Work instructions: Copy out each of the following entries word for word, keeping every line as it appears.

Data for analysis:
• • • •
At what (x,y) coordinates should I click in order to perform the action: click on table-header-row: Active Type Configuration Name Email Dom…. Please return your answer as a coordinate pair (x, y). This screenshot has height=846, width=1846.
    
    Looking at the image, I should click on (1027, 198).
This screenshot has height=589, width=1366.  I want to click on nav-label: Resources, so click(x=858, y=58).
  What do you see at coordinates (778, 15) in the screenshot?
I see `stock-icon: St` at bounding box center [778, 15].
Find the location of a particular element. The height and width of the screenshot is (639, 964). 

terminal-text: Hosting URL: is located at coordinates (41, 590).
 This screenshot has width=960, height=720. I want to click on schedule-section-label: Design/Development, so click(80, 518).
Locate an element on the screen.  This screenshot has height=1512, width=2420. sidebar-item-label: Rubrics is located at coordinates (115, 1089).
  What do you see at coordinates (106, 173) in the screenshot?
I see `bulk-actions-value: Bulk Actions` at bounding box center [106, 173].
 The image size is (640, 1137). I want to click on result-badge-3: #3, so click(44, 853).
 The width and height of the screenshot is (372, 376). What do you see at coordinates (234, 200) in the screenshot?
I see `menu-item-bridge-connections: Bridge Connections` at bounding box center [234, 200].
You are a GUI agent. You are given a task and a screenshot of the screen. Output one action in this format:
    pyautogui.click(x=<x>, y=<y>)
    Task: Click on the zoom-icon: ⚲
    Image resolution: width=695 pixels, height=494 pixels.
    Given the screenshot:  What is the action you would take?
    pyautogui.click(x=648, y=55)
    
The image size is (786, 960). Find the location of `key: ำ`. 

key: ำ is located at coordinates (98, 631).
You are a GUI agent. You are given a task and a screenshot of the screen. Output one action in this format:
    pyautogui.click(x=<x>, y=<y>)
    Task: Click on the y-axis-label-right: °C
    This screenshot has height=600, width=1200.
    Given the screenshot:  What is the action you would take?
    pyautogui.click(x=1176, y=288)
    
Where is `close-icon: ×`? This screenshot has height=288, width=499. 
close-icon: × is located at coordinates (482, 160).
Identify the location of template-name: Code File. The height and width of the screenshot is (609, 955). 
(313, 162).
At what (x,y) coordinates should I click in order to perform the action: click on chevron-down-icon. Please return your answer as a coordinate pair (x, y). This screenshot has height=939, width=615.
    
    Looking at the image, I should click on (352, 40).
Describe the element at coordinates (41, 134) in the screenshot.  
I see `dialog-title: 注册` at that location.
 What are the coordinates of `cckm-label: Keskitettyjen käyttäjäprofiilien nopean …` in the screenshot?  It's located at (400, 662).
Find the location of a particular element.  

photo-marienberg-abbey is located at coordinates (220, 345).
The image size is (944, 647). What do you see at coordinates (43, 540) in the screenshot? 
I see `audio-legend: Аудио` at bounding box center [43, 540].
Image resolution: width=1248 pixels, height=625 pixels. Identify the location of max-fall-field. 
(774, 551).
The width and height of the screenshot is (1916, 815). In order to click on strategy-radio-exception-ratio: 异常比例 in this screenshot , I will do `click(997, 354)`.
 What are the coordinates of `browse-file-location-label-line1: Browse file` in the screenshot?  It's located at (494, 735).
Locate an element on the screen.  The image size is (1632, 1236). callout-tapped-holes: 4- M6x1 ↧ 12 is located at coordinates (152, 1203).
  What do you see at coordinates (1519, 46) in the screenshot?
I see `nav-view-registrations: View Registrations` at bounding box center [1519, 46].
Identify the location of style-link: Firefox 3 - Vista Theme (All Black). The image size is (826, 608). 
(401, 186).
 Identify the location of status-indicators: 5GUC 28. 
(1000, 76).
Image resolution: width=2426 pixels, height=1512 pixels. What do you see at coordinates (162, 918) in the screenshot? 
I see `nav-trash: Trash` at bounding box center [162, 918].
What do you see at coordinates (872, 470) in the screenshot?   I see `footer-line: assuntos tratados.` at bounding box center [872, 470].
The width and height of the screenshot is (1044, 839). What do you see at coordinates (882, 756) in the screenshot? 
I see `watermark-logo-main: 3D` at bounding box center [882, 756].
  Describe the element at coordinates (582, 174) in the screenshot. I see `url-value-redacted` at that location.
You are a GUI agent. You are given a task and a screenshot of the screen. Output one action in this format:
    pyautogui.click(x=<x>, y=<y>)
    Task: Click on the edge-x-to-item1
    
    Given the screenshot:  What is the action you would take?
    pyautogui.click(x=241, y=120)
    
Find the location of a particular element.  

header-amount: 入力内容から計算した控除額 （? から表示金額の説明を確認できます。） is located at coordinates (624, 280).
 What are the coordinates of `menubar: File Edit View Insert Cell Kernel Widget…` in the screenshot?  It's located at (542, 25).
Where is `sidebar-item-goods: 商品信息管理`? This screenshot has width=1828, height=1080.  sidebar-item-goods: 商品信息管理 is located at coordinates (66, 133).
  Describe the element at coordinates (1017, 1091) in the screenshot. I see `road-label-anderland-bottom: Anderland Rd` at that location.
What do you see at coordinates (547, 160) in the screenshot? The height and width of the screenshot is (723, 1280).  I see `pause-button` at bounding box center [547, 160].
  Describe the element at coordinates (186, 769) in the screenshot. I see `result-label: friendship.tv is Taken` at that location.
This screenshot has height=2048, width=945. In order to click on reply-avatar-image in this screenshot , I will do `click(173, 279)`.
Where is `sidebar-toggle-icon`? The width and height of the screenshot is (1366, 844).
• • • •
Output of the exercise:
At what (x,y) coordinates should I click in order to perform the action: click on table-header-row: Active Type Configuration Name Email Dom…. Please return your answer as a coordinate pair (x, y). This screenshot has height=846, width=1846.
    
    Looking at the image, I should click on (1027, 198).
This screenshot has height=589, width=1366.  I want to click on nav-label: Resources, so click(x=858, y=58).
  What do you see at coordinates (778, 15) in the screenshot?
I see `stock-icon: St` at bounding box center [778, 15].
Find the location of a particular element. The height and width of the screenshot is (639, 964). 

terminal-text: Hosting URL: is located at coordinates (41, 590).
 This screenshot has width=960, height=720. I want to click on schedule-section-label: Design/Development, so click(80, 518).
Locate an element on the screen.  This screenshot has height=1512, width=2420. sidebar-item-label: Rubrics is located at coordinates (115, 1089).
  What do you see at coordinates (106, 173) in the screenshot?
I see `bulk-actions-value: Bulk Actions` at bounding box center [106, 173].
 The image size is (640, 1137). I want to click on result-badge-3: #3, so click(44, 853).
 The width and height of the screenshot is (372, 376). What do you see at coordinates (234, 200) in the screenshot?
I see `menu-item-bridge-connections: Bridge Connections` at bounding box center [234, 200].
You are a GUI agent. You are given a task and a screenshot of the screen. Output one action in this format:
    pyautogui.click(x=<x>, y=<y>)
    Task: Click on the zoom-icon: ⚲
    Image resolution: width=695 pixels, height=494 pixels.
    Given the screenshot:  What is the action you would take?
    pyautogui.click(x=648, y=55)
    
The image size is (786, 960). Find the location of `key: ำ`. 

key: ำ is located at coordinates (98, 631).
You are a GUI agent. You are given a task and a screenshot of the screen. Output one action in this format:
    pyautogui.click(x=<x>, y=<y>)
    Task: Click on the y-axis-label-right: °C
    This screenshot has height=600, width=1200.
    Given the screenshot:  What is the action you would take?
    pyautogui.click(x=1176, y=288)
    
Where is `close-icon: ×`? This screenshot has height=288, width=499. 
close-icon: × is located at coordinates (482, 160).
Identify the location of template-name: Code File. The height and width of the screenshot is (609, 955). 
(313, 162).
At what (x,y) coordinates should I click in order to perform the action: click on chevron-down-icon. Please return your answer as a coordinate pair (x, y). This screenshot has height=939, width=615.
    
    Looking at the image, I should click on (352, 40).
Describe the element at coordinates (41, 134) in the screenshot.  
I see `dialog-title: 注册` at that location.
 What are the coordinates of `cckm-label: Keskitettyjen käyttäjäprofiilien nopean …` in the screenshot?  It's located at (400, 662).
Find the location of a particular element.  

photo-marienberg-abbey is located at coordinates (220, 345).
The image size is (944, 647). What do you see at coordinates (43, 540) in the screenshot? 
I see `audio-legend: Аудио` at bounding box center [43, 540].
Image resolution: width=1248 pixels, height=625 pixels. Identify the location of max-fall-field. 
(774, 551).
The width and height of the screenshot is (1916, 815). In order to click on strategy-radio-exception-ratio: 异常比例 in this screenshot , I will do `click(997, 354)`.
 What are the coordinates of `browse-file-location-label-line1: Browse file` in the screenshot?  It's located at (494, 735).
Locate an element on the screen.  The image size is (1632, 1236). callout-tapped-holes: 4- M6x1 ↧ 12 is located at coordinates (152, 1203).
  What do you see at coordinates (1519, 46) in the screenshot?
I see `nav-view-registrations: View Registrations` at bounding box center [1519, 46].
Identify the location of style-link: Firefox 3 - Vista Theme (All Black). The image size is (826, 608). 
(401, 186).
 Identify the location of status-indicators: 5GUC 28. 
(1000, 76).
Image resolution: width=2426 pixels, height=1512 pixels. What do you see at coordinates (162, 918) in the screenshot? 
I see `nav-trash: Trash` at bounding box center [162, 918].
What do you see at coordinates (872, 470) in the screenshot?   I see `footer-line: assuntos tratados.` at bounding box center [872, 470].
The width and height of the screenshot is (1044, 839). What do you see at coordinates (882, 756) in the screenshot? 
I see `watermark-logo-main: 3D` at bounding box center [882, 756].
  Describe the element at coordinates (582, 174) in the screenshot. I see `url-value-redacted` at that location.
You are a GUI agent. You are given a task and a screenshot of the screen. Output one action in this format:
    pyautogui.click(x=<x>, y=<y>)
    Task: Click on the edge-x-to-item1
    
    Given the screenshot:  What is the action you would take?
    pyautogui.click(x=241, y=120)
    
Find the location of a particular element.  

header-amount: 入力内容から計算した控除額 （? から表示金額の説明を確認できます。） is located at coordinates (624, 280).
 What are the coordinates of `menubar: File Edit View Insert Cell Kernel Widget…` in the screenshot?  It's located at (542, 25).
Where is `sidebar-item-goods: 商品信息管理`? This screenshot has width=1828, height=1080.  sidebar-item-goods: 商品信息管理 is located at coordinates (66, 133).
  Describe the element at coordinates (1017, 1091) in the screenshot. I see `road-label-anderland-bottom: Anderland Rd` at that location.
What do you see at coordinates (547, 160) in the screenshot? The height and width of the screenshot is (723, 1280).  I see `pause-button` at bounding box center [547, 160].
  Describe the element at coordinates (186, 769) in the screenshot. I see `result-label: friendship.tv is Taken` at that location.
This screenshot has height=2048, width=945. In order to click on reply-avatar-image in this screenshot , I will do `click(173, 279)`.
Where is `sidebar-toggle-icon`? The width and height of the screenshot is (1366, 844).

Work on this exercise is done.